A short report from CIGRE and the electrification front

Digitalisation, big data are impacting the power industry. Oil and gas itself is getting electrified with power to, and from the shore, electricity-powered frack units and really big energy storage systems for offshore. Digitzation is rife, along with open source software and new standards.

Those interested in following-up on the new business model for oil and gas outlined in this month’s editorial, or indeed in devising their own ‘next big thing’, need to check out electricity. We have done, visiting the prestigious CIGRE trade show in Paris. The 2018 CIGRE was subtitled ‘Digitalisation, big data and the future of the power industry’. New power generation technologies (some digitally-enabled) are already impacting oil and gas as electric power may flow offshore to provide power to a large production platform. Or in the opposite direction, if the generation is offshore, perhaps associated with CCS as per this issue’s editorial. Another interesting facet of electrification is coming from the ‘microgrid’ movement. This is usually presented as an agglomeration of energy sources (grid, windfarm, photovoltaic) and sinks (residential, industrial, vehicular) whose use is managed and optimized with ‘smart’ technology. The microgrid concept could equally apply to a large offshore platform, or to a refinery or large-scale shale development where energy costs are a significant factor in profitability.

Cigre is the French acronym for the International Council of large electric systems, an almost 100 year-old international professional body founded in 1921. Not all that long ago, CIGRE was perceived as a somewhat staid body in a slow moving business but its brief has been revolutionized with the advent of green energy. Cigre foresees a similar revolution with smart grid, microgrids and increasing ‘digitalization’. We chatted with a rep from Schneider Electric whose EcoStruxure microgrid offering has application in offshore operations where a combination of diesel, photovoltaic, wind energy and battery storage can optimize energy use. The EcoStruxure microgrid provides advanced power control and management functionalities from a simple system of a microgrid controller and scada system. Microgrids can be deployed on brown and greenfield sites and as connected microgrids with a switchable ‘islandable’ capability. A microgrid ‘advisor’ performs dynamic electrical topology computations and measurements in real time to overcome challenges in the microgrid’s changing electrical topology. Energy management functionalities include load sharing, load shedding, black start, load restoration and battery energy storage system (BESS) for photovoltaic production.

Job A: In the report on CIGRE and electrification, in what year was CIGRE founded?
Job B: Translate this sentence from the CIGRE report into Spanish: "The 2018 CIGRE was subtitled ‘Digitalisation, big data and the future of the power industry’."
Job C: Proceed with the report on CIGRE and electrification from where it stops.

(Data records)
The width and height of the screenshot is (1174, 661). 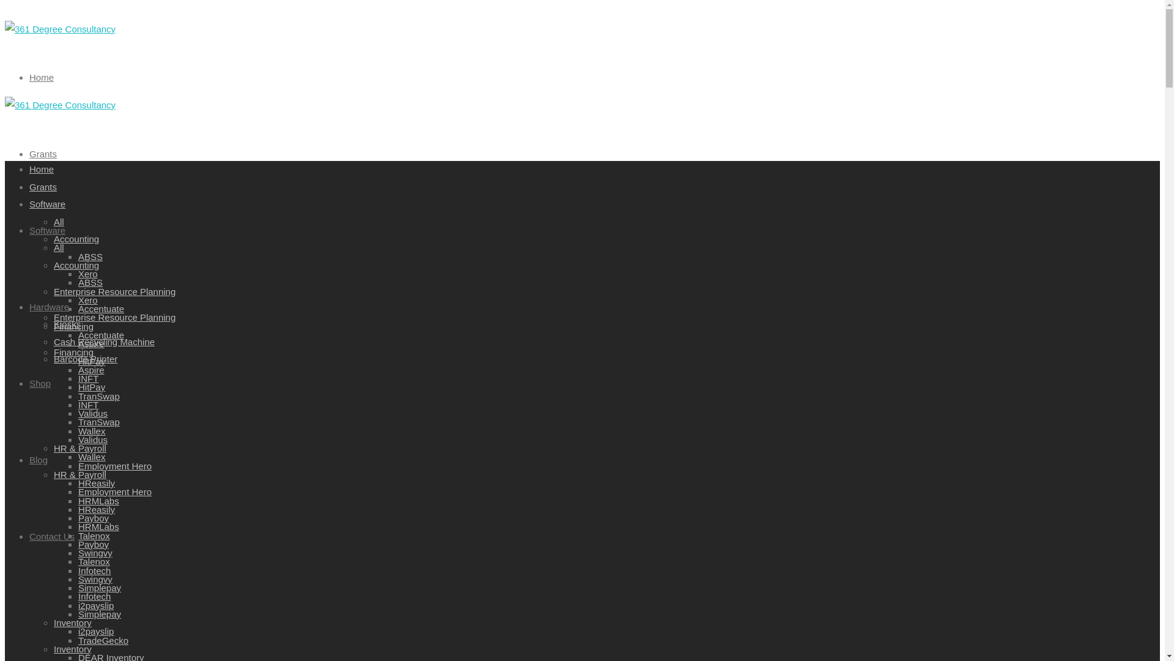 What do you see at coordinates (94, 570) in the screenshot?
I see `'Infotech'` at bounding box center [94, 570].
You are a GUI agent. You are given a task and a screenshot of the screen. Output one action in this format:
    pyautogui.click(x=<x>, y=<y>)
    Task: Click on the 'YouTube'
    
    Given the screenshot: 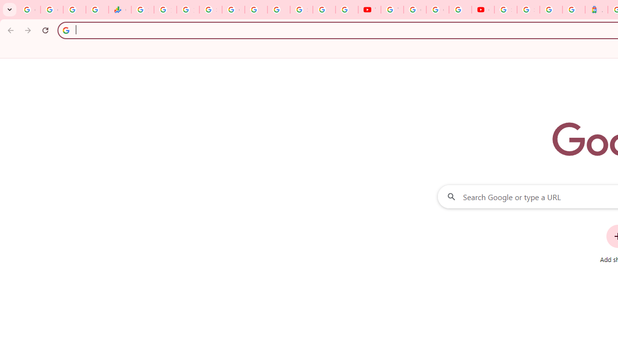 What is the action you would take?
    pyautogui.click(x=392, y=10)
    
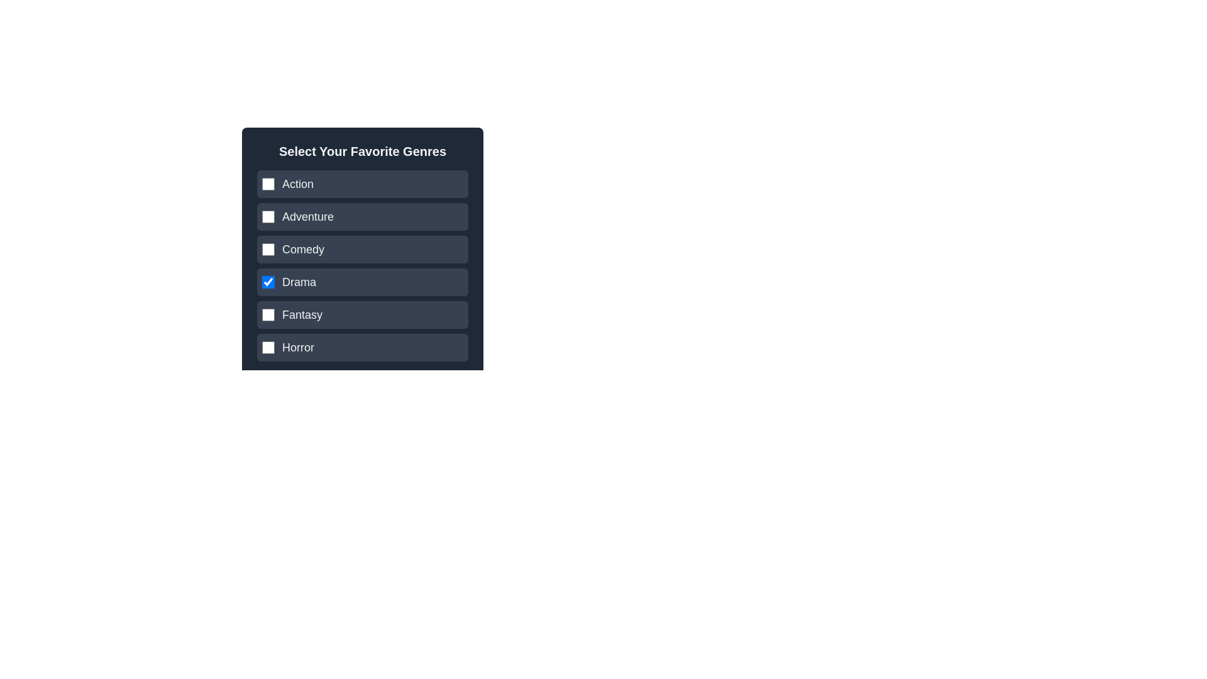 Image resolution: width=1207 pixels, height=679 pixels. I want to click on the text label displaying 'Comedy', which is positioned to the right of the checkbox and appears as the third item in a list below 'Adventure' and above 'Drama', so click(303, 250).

* * *

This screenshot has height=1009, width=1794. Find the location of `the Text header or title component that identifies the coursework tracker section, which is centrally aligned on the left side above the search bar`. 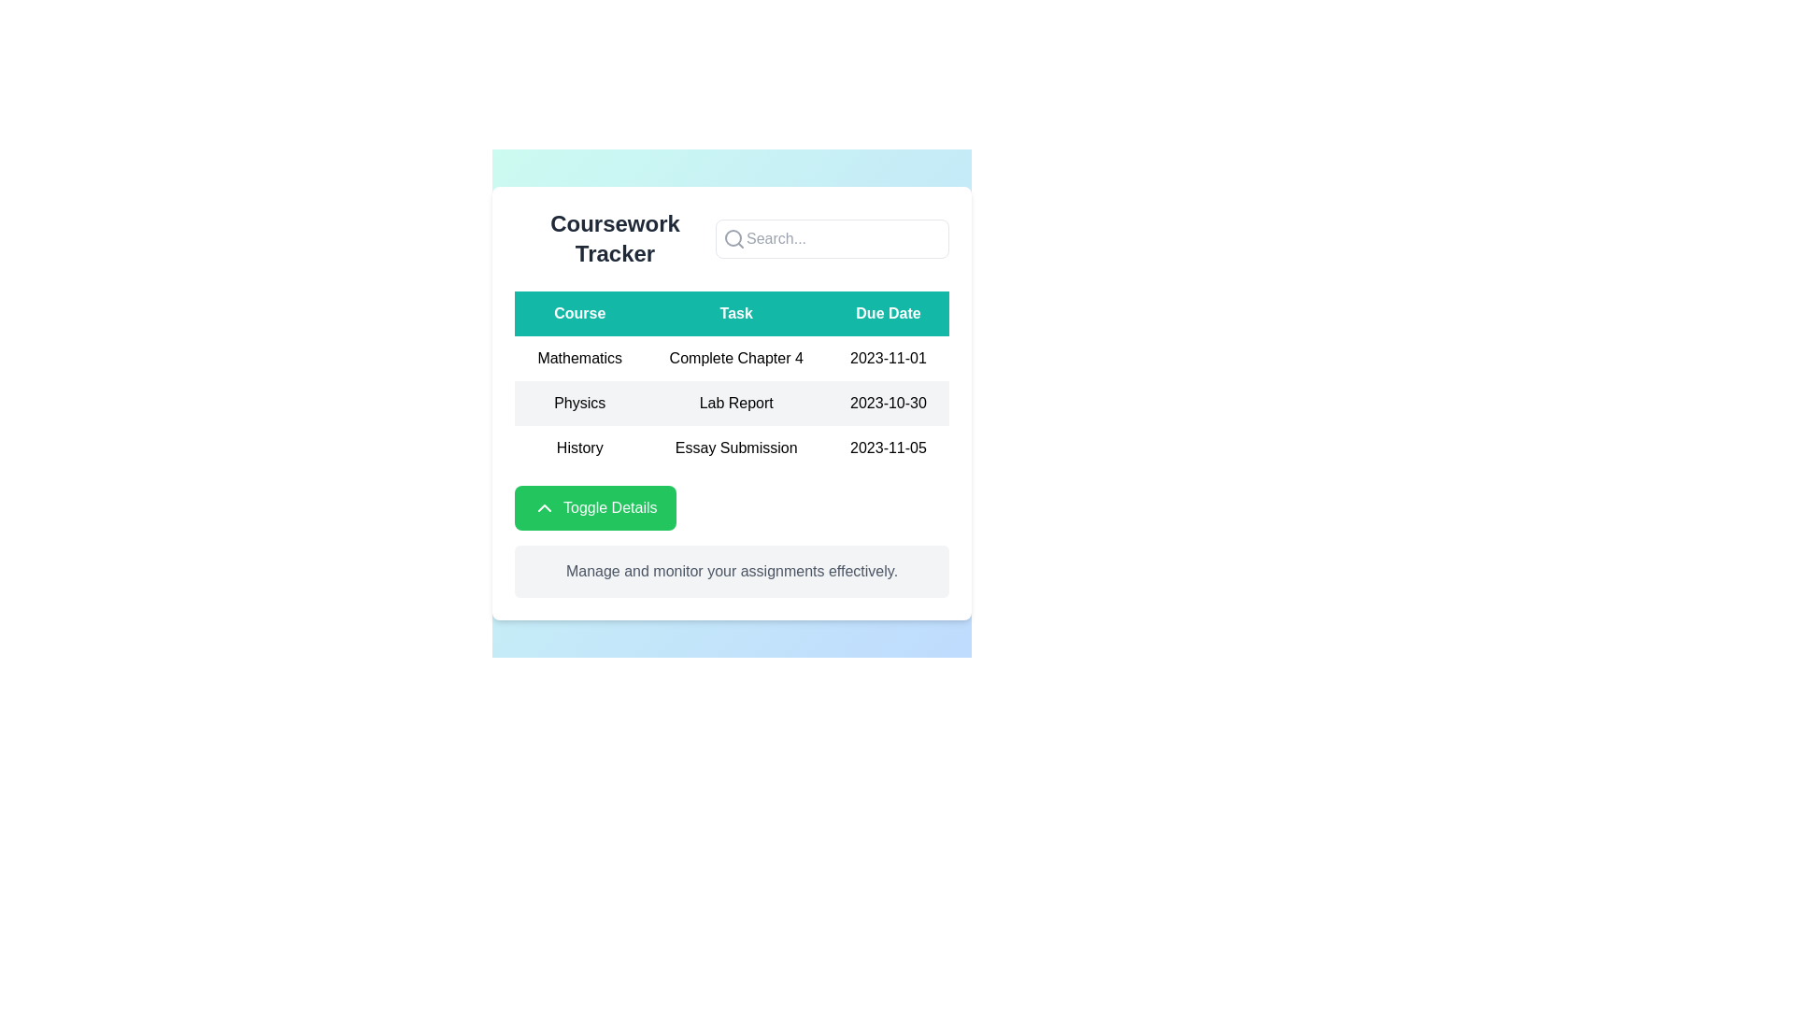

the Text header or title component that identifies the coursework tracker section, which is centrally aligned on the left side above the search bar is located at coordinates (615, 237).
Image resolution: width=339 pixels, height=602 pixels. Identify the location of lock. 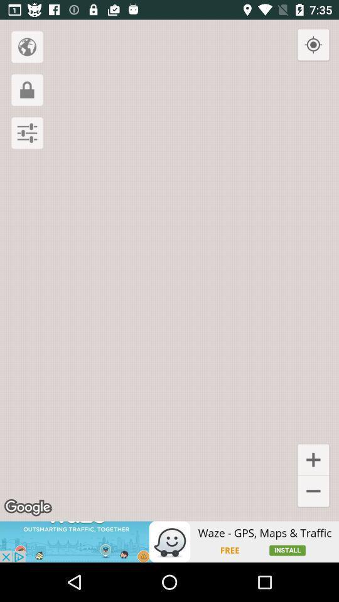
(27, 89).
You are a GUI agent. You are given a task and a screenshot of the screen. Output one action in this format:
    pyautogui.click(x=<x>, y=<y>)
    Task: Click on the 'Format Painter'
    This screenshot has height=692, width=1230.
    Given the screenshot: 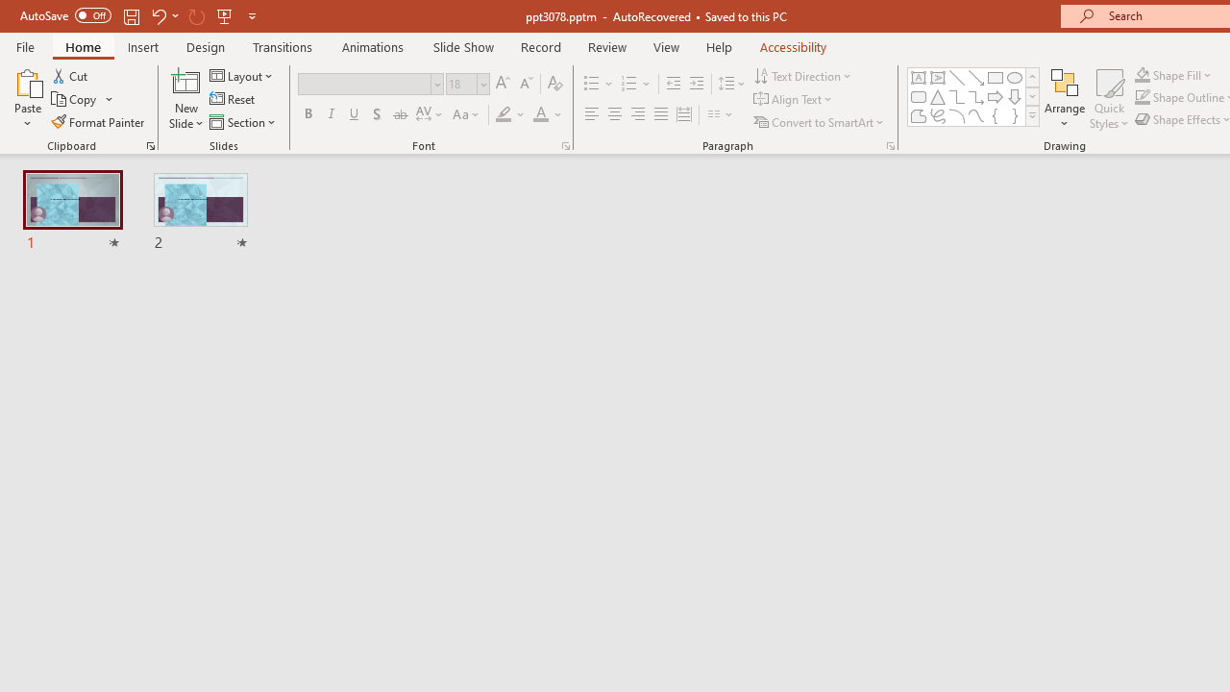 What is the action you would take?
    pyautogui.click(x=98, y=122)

Final result A: 1921

Final result B: El CIGRE de 2018 llevaba el subtítulo «Digitalización, big data y el futuro de la industria eléctrica».

Final result C:
There is an increasing interplay between electrical and oil and gas. In October 2018, Norway’s Minister of Petroleum and Energy, Kjell-Børge Freiberg, officially opened Equinor’s (formerly Statoil) power-from-shore solution which will provide 100 MW of electric power to the North Sea Johan Sverdrup field for an estimated 50 years. Powering the platform from without using fossil fuels means that Johan Sverdrup will be ‘one of the most carbon-efficient’ fields in the world when it comes onstream later in 2019 with a CO2 footprint of 0.67 kg per barrel, saving some 460,000 tonnes of CO2 per year. ABB delivered the HVDC equipment for converter stations onshore and offshore. The system uses direct current for electricity transmission over the 200 km long cables. Equinor’s release did not say how the electricity was generated, but Norway is fortunate in that some 95% of its electricity comes from hydroelectric.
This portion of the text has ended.